Call for action to stop abuse of women

June 11, 2014 - 12:39:42 am
 US actress Angelina Jolie (third right), British Prime Minister David Cameron (second left) and Britain’s Foreign Secretary William Hague (left) outside No. 10 Downing Street in London yesterday.

LONDON: Hollywood star Angelina Jolie said yesterday that a global summit to end sexual violence in wars must send the message that there is “no disgrace” in being a rape survivor and that “the shame is on the aggressor”.

British Foreign Secretary William Hague said at the opening of the four-day conference in London that it was only a “weak or inadequate man” that abuses women — a statement that drew cheers from the crowd.

The conference is the fruit of a two-year campaign by UN special envoy Jolie and Hague, who have visited the Democratic Republic of Congo and Bosnia to meet victims of rape during wars.

In her opening remarks to the End Sexual Violence in Conflict summit, Jolie said she and Hague had met a woman in Bosnia who was still too ashamed to tell her son that she had been raped. “This day is for her,” said Jolie. “We believe it truly is a summit like no other.”

In a speech greeted by rapturous applause, Jolie said: “We must send a message around the world that there is no disgrace in being a survivor of sexual violence, that the shame is on the aggressor.”

She said it is a “myth” that rape was inevitable in war. “There is nothing inevitable about it — it is a weapon of war aimed at civilians. It has nothing to do with sex, everything to do with power,” the A Mighty Heart star said.

Jolie said she had met rape survivors in countries including Afghanistan and Somalia, and they are “just like us, with one crucial difference”. “We live in safe countries with doctors we can go to when we’re hurt, police we can turn to when we’re wronged, and institutions that protect us,” she said. “They live in refugee camps, on bombed-out streets, in areas where there is no law, no protection, and not even the hope of justice.”

Jolie said the international community needs to work to make “justice the norm”. She called for the prevention of rape in conflict to be incorporated into the training of all armies, peacekeeping troops and police forces. “This whole subject has been taboo for far too long,” she said.

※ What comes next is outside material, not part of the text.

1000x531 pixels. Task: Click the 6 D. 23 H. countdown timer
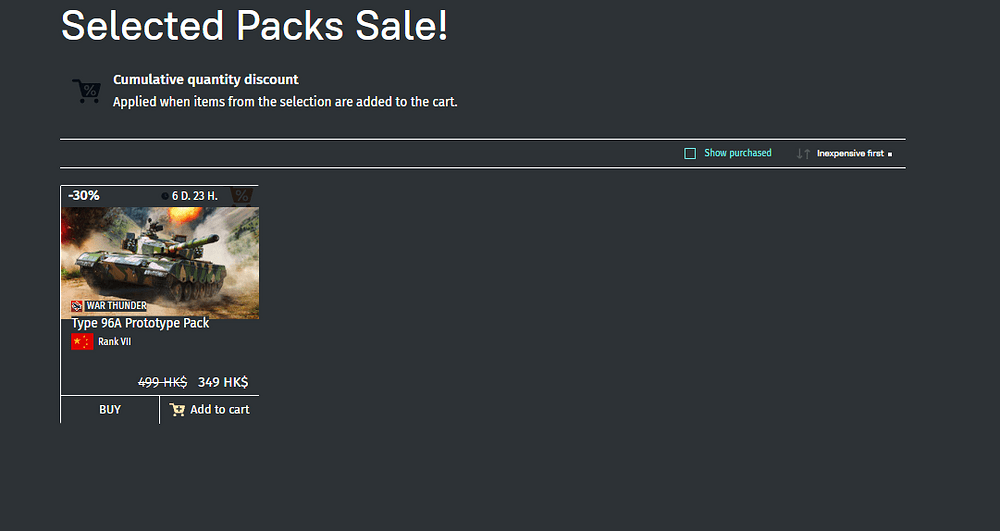click(195, 196)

Jolie said the stigma causes survivors to suffer feelings of “shame” and “worthlessness”. “It feeds ignorance, such as the notion that rape has anything to do with normal sexual impulses,” she said. “But most of all it allows the rapist to get away with it. They feel above the law because the law rarely touches them and society tolerates them.”

Hague announced that Britain will pledge a further £6m ($10m) to help survivors of sexual violence in conflict.

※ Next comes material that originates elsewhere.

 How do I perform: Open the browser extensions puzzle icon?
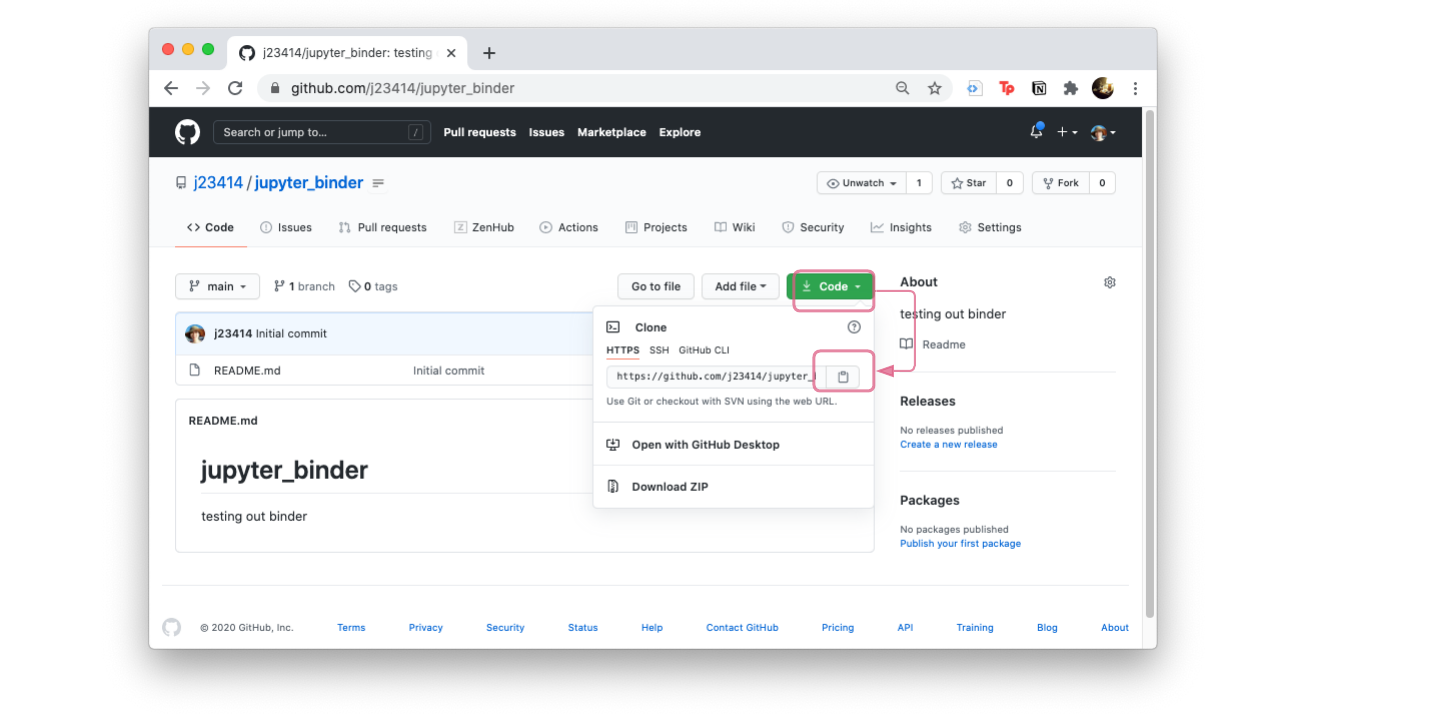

US Secretary of State John Kerry, who will attend the conference on Friday, said delegates from 117 countries wanted to “relegate sexual violence to the annals of history”. The summit includes 150 events open to the public in what the organisers hope will be a giant exercise in raising awareness.

Almost 150 governments have endorsed a declaration of commitment to end sexual violence in conflict. Organisers also want to increase and improve the documentation of rape in war zones to allow more prosecutions to be brought.

Liesl Gerntholtz, of Human Rights Watch, said that while most victims were women and girls, “there’s an emerging body of research and documentation that certainly shows that men have been targeted”. 

Today, Hague and Jolie will launch an international protocol of proposals. On the sidelines of the summit, Hague will chair a ministerial meeting on security in northern Nigeria in the wake of the kidnap of hundreds of schoolgirls by the Al-Qaeda-linked Boko Haram movement.